Aquel año de pandemia y mascarilla, la Villa de Pedrajas de San Esteban celebró su tradicional festejo taurino de «El Piñón de España» para novilleros con caballos y allí intervino el hoy ya torero Diego García quien, una vez acabada la novillada, hizo entrega de un capote de brega a FERMÍN, el retratista de Medina del Campo con el que vamos bregando temporada tras temporada.
El regalo se lo hizo Diego tras salir de la Plaza poniendo la caprichosa petición de mi buen compañero Fermín cuando todavía se atrevía a echarle por delante en unos lances más de mandil que al delantal a las vacas bravas, compensando así tantos años de seguimiento y amistad.

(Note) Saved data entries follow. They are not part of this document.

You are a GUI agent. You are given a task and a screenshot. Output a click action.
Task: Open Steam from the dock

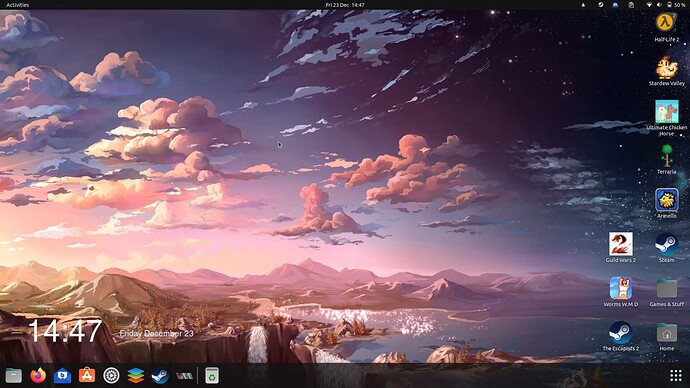click(x=160, y=376)
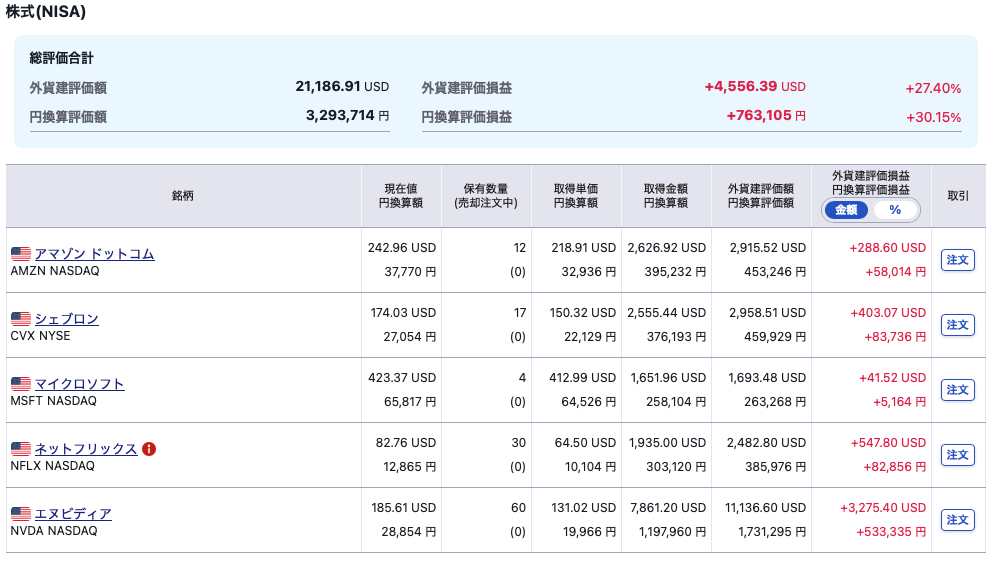The width and height of the screenshot is (1001, 564).
Task: Click the US flag icon beside アマゾン ドットコム
Action: click(x=20, y=254)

El padre y apoderado de Diego, Blas García, un hombre entregado a la causa de su hijo, conocedor más que en profundiad de esta vocación elegida por sus vástagos, primero Álvaro y ahora Diego, que han llegado a la cima de diestros toreros, tomando la alternativa soñada. Blas, digo, siempre generoso y agradecido, no se olvidó de aquella petición de un tiempo pasado, cuando el engranaje empezaba a echar a andar por esas plazas de Dios.
Hoy Fermín y yo hemos cubierto una temporada en amor y compaña, superando él la dolencia que le ha tenido aquejado tantos meses desde que le dio el vaivén la vida. Y por eso, en recuerdo de ello traigo aquí a dos buenos amigos con los que comparto muchas tardes de toros desde que nos metimos en este berenjenal de la crítica taurina.
Fermín y Diego, él embozado por mor de las circunstancias, recibe del torero de San Sebastián de los Reyes el capote con el que bregó en Pedrajas los novillos que le tocaron en suerte.
Aprieta fuerte la tela, ahondando el nervio y ahuyentando el miedo, que va a salir el toro. El subalterno apoyado en la contera del burladero de cuadrillas espera, avizorando la oscuridad de la manga de chiqueros, la salida del toro al ruedo. Mientras tanto la negrura se hace claridad y guadaña de muerte, el subalterno aprieta reciamente el capote que a su vez estira las orejas como el caballo de rejoneo, cuando el caballero se acerca de frente y por derecho al terreno del toro, para intentar oír mejor el bufido, resoplido inmenso, del animal, jadeo y estertor de la verdad.
La mano del torero, marcados huesos y tendones, se aferra a la tela en un reflejo condicionado por el miedo, la responsabilidad, el sobresalto, el canguelo… y la oreja del capote se estira recta y expectante ante la llegada del topetazo, como complemento del miembro humano que agarra el seguro defensivo con que cuenta el hombre en el trance.
Hay mucho que ver y que contar en la fiesta de toros. Y mucho más lo que recoger y exponer, sobre todo y especialmente porque cada corrida, cada festejo, trae consigo una anécdota, una historia más, un recuerdo, un relato, una leyenda en la que el hombre transforma su miedo y responsabilidad en algo tan bello como soñar un lance de media verónica pausada, encelado el animal, marcando el tiempo y el compás, acariciando tan solo el espacio que media entre el pitón del toro y la tela, recogidos los brazos, mecedores de un movimiento continuo y especialmente plástico.
Y tanto que decir que hasta el capote del torero habla de sus cuitas a quien quiera oírlo y a las lentejuelas de azabache, acogiéndose a un gesto, a una mueca, a un movimiento tan simple como el estirar sus orejas al viento de la tarde para enterarse mejor de lo que sale por chiqueros, mientras la barbilla del torero se apoya en la esclavina de la tela.